Start of Exercise data

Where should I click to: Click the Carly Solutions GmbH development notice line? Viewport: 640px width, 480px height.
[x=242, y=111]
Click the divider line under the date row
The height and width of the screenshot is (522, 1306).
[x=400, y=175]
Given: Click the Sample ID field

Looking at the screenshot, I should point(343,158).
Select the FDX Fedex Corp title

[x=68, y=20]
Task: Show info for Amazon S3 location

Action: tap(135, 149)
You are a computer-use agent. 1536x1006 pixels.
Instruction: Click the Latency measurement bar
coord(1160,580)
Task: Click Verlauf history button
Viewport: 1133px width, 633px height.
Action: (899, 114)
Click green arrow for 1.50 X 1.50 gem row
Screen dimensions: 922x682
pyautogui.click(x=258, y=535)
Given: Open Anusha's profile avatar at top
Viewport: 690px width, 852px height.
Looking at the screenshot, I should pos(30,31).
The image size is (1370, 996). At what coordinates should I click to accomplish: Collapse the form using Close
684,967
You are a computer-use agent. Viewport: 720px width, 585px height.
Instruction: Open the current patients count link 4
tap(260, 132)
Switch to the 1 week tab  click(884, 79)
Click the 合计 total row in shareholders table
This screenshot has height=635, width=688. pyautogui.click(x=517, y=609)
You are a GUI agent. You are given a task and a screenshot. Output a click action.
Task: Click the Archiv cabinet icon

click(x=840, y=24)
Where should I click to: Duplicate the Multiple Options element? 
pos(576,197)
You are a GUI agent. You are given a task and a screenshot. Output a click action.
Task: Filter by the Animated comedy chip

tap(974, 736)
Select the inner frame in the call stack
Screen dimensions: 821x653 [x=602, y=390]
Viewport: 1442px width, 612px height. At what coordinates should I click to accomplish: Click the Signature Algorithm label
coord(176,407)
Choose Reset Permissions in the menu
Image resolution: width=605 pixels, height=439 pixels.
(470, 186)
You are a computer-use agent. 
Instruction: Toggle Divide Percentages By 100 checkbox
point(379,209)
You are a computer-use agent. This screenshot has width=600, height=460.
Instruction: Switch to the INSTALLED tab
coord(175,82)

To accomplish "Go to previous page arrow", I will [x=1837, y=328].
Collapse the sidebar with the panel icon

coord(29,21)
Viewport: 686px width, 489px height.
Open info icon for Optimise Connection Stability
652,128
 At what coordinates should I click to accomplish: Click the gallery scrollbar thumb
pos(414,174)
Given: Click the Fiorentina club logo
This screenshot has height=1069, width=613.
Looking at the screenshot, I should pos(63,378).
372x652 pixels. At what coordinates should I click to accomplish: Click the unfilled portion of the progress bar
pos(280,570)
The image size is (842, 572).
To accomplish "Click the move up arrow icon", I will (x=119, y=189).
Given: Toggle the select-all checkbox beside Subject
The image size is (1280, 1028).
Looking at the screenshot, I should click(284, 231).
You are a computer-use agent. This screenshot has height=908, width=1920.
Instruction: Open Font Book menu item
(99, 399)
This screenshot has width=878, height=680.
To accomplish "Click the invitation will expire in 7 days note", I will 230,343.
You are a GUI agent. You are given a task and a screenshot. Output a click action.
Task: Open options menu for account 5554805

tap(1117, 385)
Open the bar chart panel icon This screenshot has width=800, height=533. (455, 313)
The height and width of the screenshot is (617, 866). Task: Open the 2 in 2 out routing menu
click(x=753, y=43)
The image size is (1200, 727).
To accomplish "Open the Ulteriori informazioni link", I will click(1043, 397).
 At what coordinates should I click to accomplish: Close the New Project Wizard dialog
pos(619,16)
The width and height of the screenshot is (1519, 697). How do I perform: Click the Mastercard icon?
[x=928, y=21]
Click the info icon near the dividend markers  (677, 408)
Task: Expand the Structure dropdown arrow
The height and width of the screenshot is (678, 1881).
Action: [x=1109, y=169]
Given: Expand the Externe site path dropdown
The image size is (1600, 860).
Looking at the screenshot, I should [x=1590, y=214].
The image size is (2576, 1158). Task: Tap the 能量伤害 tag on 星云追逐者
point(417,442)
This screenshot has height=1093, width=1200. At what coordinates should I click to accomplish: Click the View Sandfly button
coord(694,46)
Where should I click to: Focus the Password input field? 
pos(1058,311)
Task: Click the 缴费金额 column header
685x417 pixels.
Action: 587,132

End of Exercise data

Prompt:
Could the data above be returned exactly as it stands?

Solution to this exercise:
Where should I click to: Click the Carly Solutions GmbH development notice line? Viewport: 640px width, 480px height.
[x=242, y=111]
Click the divider line under the date row
The height and width of the screenshot is (522, 1306).
[x=400, y=175]
Given: Click the Sample ID field

Looking at the screenshot, I should point(343,158).
Select the FDX Fedex Corp title

[x=68, y=20]
Task: Show info for Amazon S3 location

Action: tap(135, 149)
You are a computer-use agent. 1536x1006 pixels.
Instruction: Click the Latency measurement bar
coord(1160,580)
Task: Click Verlauf history button
Viewport: 1133px width, 633px height.
Action: (899, 114)
Click green arrow for 1.50 X 1.50 gem row
Screen dimensions: 922x682
pyautogui.click(x=258, y=535)
Given: Open Anusha's profile avatar at top
Viewport: 690px width, 852px height.
Looking at the screenshot, I should pos(30,31).
The image size is (1370, 996). At what coordinates should I click to accomplish: Collapse the form using Close
684,967
You are a computer-use agent. Viewport: 720px width, 585px height.
Instruction: Open the current patients count link 4
tap(260, 132)
Switch to the 1 week tab  click(884, 79)
Click the 合计 total row in shareholders table
This screenshot has height=635, width=688. pyautogui.click(x=517, y=609)
You are a GUI agent. You are given a task and a screenshot. Output a click action.
Task: Click the Archiv cabinet icon

click(x=840, y=24)
Where should I click to: Duplicate the Multiple Options element? 
pos(576,197)
You are a GUI agent. You are given a task and a screenshot. Output a click action.
Task: Filter by the Animated comedy chip

tap(974, 736)
Select the inner frame in the call stack
Screen dimensions: 821x653 [x=602, y=390]
Viewport: 1442px width, 612px height. At what coordinates should I click to accomplish: Click the Signature Algorithm label
coord(176,407)
Choose Reset Permissions in the menu
Image resolution: width=605 pixels, height=439 pixels.
(470, 186)
You are a computer-use agent. 
Instruction: Toggle Divide Percentages By 100 checkbox
point(379,209)
You are a computer-use agent. This screenshot has width=600, height=460.
Instruction: Switch to the INSTALLED tab
coord(175,82)

To accomplish "Go to previous page arrow", I will [x=1837, y=328].
Collapse the sidebar with the panel icon

coord(29,21)
Viewport: 686px width, 489px height.
Open info icon for Optimise Connection Stability
652,128
 At what coordinates should I click to accomplish: Click the gallery scrollbar thumb
pos(414,174)
Given: Click the Fiorentina club logo
This screenshot has height=1069, width=613.
Looking at the screenshot, I should pos(63,378).
372x652 pixels. At what coordinates should I click to accomplish: Click the unfilled portion of the progress bar
pos(280,570)
The image size is (842, 572).
To accomplish "Click the move up arrow icon", I will (x=119, y=189).
Given: Toggle the select-all checkbox beside Subject
The image size is (1280, 1028).
Looking at the screenshot, I should click(284, 231).
You are a computer-use agent. This screenshot has height=908, width=1920.
Instruction: Open Font Book menu item
(99, 399)
This screenshot has width=878, height=680.
To accomplish "Click the invitation will expire in 7 days note", I will 230,343.
You are a GUI agent. You are given a task and a screenshot. Output a click action.
Task: Open options menu for account 5554805

tap(1117, 385)
Open the bar chart panel icon This screenshot has width=800, height=533. (455, 313)
The height and width of the screenshot is (617, 866). Task: Open the 2 in 2 out routing menu
click(x=753, y=43)
The image size is (1200, 727).
To accomplish "Open the Ulteriori informazioni link", I will click(1043, 397).
 At what coordinates should I click to accomplish: Close the New Project Wizard dialog
pos(619,16)
The width and height of the screenshot is (1519, 697). How do I perform: Click the Mastercard icon?
[x=928, y=21]
Click the info icon near the dividend markers  (677, 408)
Task: Expand the Structure dropdown arrow
The height and width of the screenshot is (678, 1881).
Action: [x=1109, y=169]
Given: Expand the Externe site path dropdown
The image size is (1600, 860).
Looking at the screenshot, I should [x=1590, y=214].
The image size is (2576, 1158). Task: Tap the 能量伤害 tag on 星云追逐者
point(417,442)
This screenshot has height=1093, width=1200. At what coordinates should I click to accomplish: Click the View Sandfly button
coord(694,46)
Where should I click to: Focus the Password input field? 
pos(1058,311)
Task: Click the 缴费金额 column header
685x417 pixels.
Action: 587,132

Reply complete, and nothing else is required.